Internship Project: Automatic Timetable Generation System for UniFil
At the beginning of 2023, my advisor challenged me to develop, as an internship project, an automatic timetable generation system for UniFil (https://unifil.br).
Context and Challenges
Unlike many universities, our institution must deal with several peculiarities:
- Professors do not have a fixed workload during the day.
- There is a list of around 200 courses.
- The schedules are renewed every two months with new subjects.
- We have a varied number of rooms—from computer labs and robotics rooms to common classrooms—each with its own restrictions and capacities.
- Additional internal constraints significantly increase the complexity of the problem.
Initial Research
I started researching existing solutions and found the FET Timetable. However, its documentation and usability were not compatible with our scenario.
Then I discovered OptaPlanner—now known as Timefold Solver—which, with its detailed documentation, allowed me to build my own problem model and develop a customized interface.
First Implementation
Initially, I focused on modeling the problem without including the flexible courses and performed the first tests with default settings. Quickly, I identified that several constraints were implemented inadequately.
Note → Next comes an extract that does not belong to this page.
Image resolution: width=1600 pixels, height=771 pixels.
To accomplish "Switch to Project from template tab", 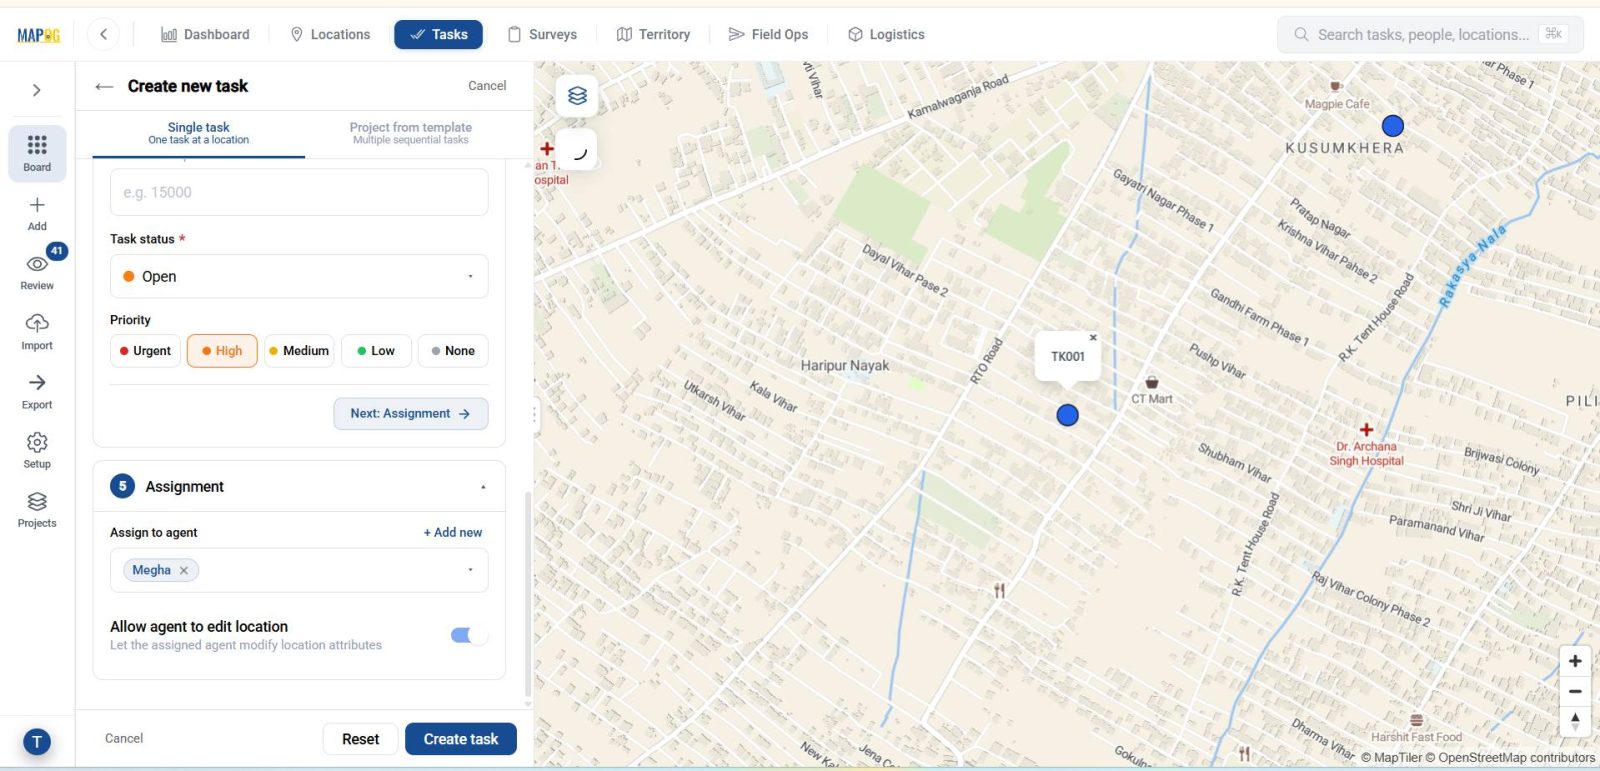I will (x=411, y=133).
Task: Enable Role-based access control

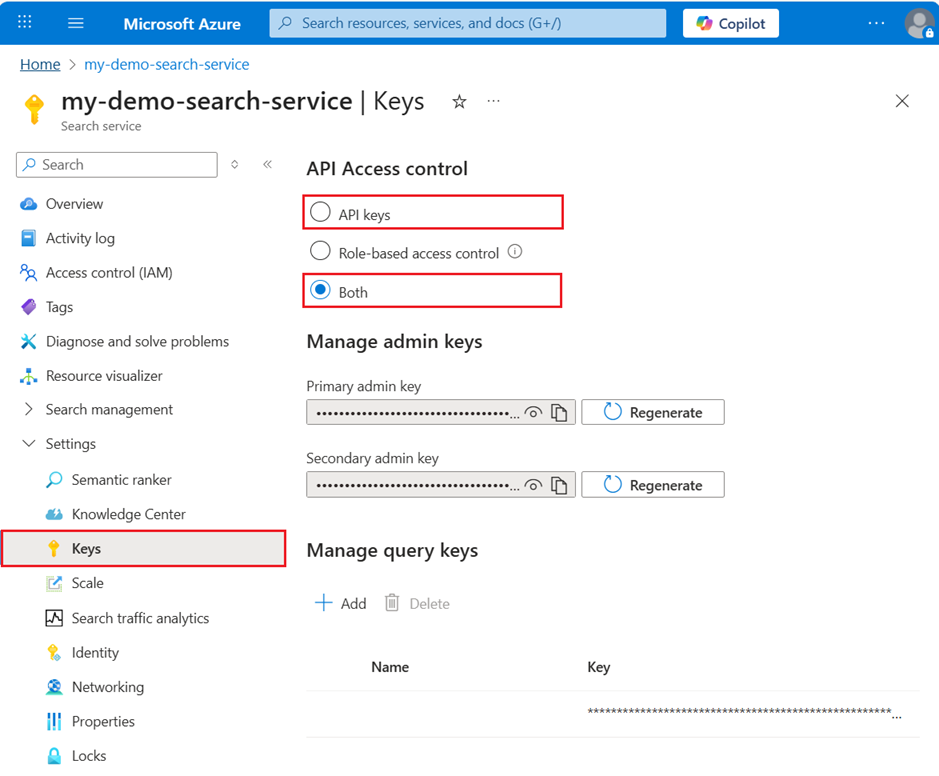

To better understand the errors:
- I used the ScoreExplanation feature.
- Saved debugging info in a JSON file.
- Adjusted flaws and re-ran the system — but the timetable was still not fully functional.
Optimization Insight
By revisiting the documentation and studying the chapter on combinatorial optimization in Peter Norvig’s book “Artificial Intelligence”, I realized the need to improve the constraints.
Changes made:
- Switched from lists to sets to optimize access time.
- Inverted the association: instead of linking professors to courses, each course now holds the set of qualified professors.
Benchmarking and Migration
During benchmarking, I found OptaPlanner was outdated and migrated to Timefold Solver, which improved execution time.
I published my first articles on the topic:
These detail the algorithm and benchmarking process.
Interface & Search Space Challenges
Even with improvements, challenges remained:
- Lack of a user-friendly interface — data was entered via JSON.
- The search space was extremely large: ~10^820 possibilities.
- The generator overly focused on specific preferences.
Strategies to Overcome Challenges
I adopted two strategies:
- Reduced the search space by excluding optional courses.
-
Ran two executions of Timefold:
- One ignoring “soft” constraints (e.g., Friday off, Monday preference).
- Then adjusted results to match those preferences.
Results
With these changes:
- In ~6 hours, I generated a viable timetable.
- After 5 more hours of tuning, it became production-ready.
- A process that normally takes a month was reduced to <12 hours.
Lessons and Future Work
Biggest challenges:
- Working with new technologies.
- Finding creative solutions independently.
Thanks to the excellent documentation on Timefold, this became manageable.
Next steps:
- Improve the system further.
- Re-evaluate constraints.
- Implement a hyper-heuristic layer on Timefold.
We are currently testing a choice function (developed by another student), which improved execution time by ~20%.